La fresque rassemblant les dessinateurs de Charlie Hebdo tués dans l\'attentat du 5 janvier 2015
La fresque rassemblant les dessinateurs de Charlie Hebdo tués dans l'attentat du 5 janvier 2015 (AURELIEN MORISSARD / MAXPPP)

À l'occasion du cinquième anniversaire de l'attentat contre Charlie Hebdo, le ministre de la Culture souhaite "valoriser" ce mode d'expression alors que des "menaces" pèsent toujours sur les dessinateurs dans le monde.

"Ce projet, pensé et voulu par Georges Wolinski, a pour objectif de concevoir un lieu de rencontres permettant la création, la valorisation et la promotion du dessin de presse et du dessin satirique ainsi que l'accompagnement de ses créateurs", a annoncé mardi le ministre de la Culture.

Franck Riester a demandé à Vincent Monadé, dont le mandat à la tête du Centre National du Livre (CNL) prendra fin prochainement, de lui présenter avant la fin mai "des propositions permettant à la France de se doter de ce lieu unique et singulier". "J'ai la conviction que nous avons besoin d'un lieu de rencontre, de formation et d'exposition dédié au dessin de presse et au dessin satirique comme l'avait souhaité Georges Wolinski", dessinateur de Charlie Hebdo tué lors de l'attentat du 7 janvier 2015.

"Menaces récurrentes sur les dessinateurs de presse dans le monde"

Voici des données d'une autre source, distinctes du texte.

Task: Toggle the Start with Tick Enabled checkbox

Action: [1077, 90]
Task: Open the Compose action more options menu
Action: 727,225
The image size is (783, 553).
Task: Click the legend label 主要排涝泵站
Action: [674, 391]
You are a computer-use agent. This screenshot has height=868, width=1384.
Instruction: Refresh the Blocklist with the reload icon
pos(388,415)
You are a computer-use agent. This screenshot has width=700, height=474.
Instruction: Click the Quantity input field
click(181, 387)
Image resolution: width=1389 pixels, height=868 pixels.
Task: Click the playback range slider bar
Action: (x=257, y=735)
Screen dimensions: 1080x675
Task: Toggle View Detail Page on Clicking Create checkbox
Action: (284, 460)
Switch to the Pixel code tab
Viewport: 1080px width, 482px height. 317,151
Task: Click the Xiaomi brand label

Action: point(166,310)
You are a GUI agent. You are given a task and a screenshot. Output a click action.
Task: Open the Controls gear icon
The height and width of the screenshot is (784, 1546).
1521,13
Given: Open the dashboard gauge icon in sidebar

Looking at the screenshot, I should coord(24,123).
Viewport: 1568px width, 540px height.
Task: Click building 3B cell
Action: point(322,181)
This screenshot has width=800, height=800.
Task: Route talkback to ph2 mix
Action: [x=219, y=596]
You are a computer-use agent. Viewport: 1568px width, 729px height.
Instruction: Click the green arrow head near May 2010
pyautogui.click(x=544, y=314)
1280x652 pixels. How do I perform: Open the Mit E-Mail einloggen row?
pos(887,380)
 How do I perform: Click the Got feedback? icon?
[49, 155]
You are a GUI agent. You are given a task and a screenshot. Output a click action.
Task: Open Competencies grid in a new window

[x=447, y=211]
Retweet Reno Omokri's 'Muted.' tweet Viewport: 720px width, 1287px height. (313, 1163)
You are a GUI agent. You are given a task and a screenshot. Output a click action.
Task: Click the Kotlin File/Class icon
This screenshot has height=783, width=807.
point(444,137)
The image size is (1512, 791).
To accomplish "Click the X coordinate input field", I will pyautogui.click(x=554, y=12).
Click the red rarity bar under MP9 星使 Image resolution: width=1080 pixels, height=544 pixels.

"Fait pour rire et informer, souvent irrévérencieux, le dessin de presse est dans nos sociétés une puissante forme d'expression et de créativité au service de l'indépendance des médias et donc de la vitalité de nos démocraties", a-t-il estimé. Franck Riester a relevé "les menaces récurrentes qui continuent de peser sur les dessinateurs de presse dans le monde, la censure qu'ils subissent ou qu'ils s'imposent".

Des cérémonies ont eu lieu mardi en hommage aux 17 victimes des attaques de Charlie Hebdo, Montrouge et de l'Hyper Cacher en janvier 2015, point de départ d'une vague d'attentats jihadistes en France. Le 7 janvier 2015, les frères jihadistes Saïd et Chérif Kouachi tuaient 11 personnes, dont Wolinski, au siège parisien du journal satirique.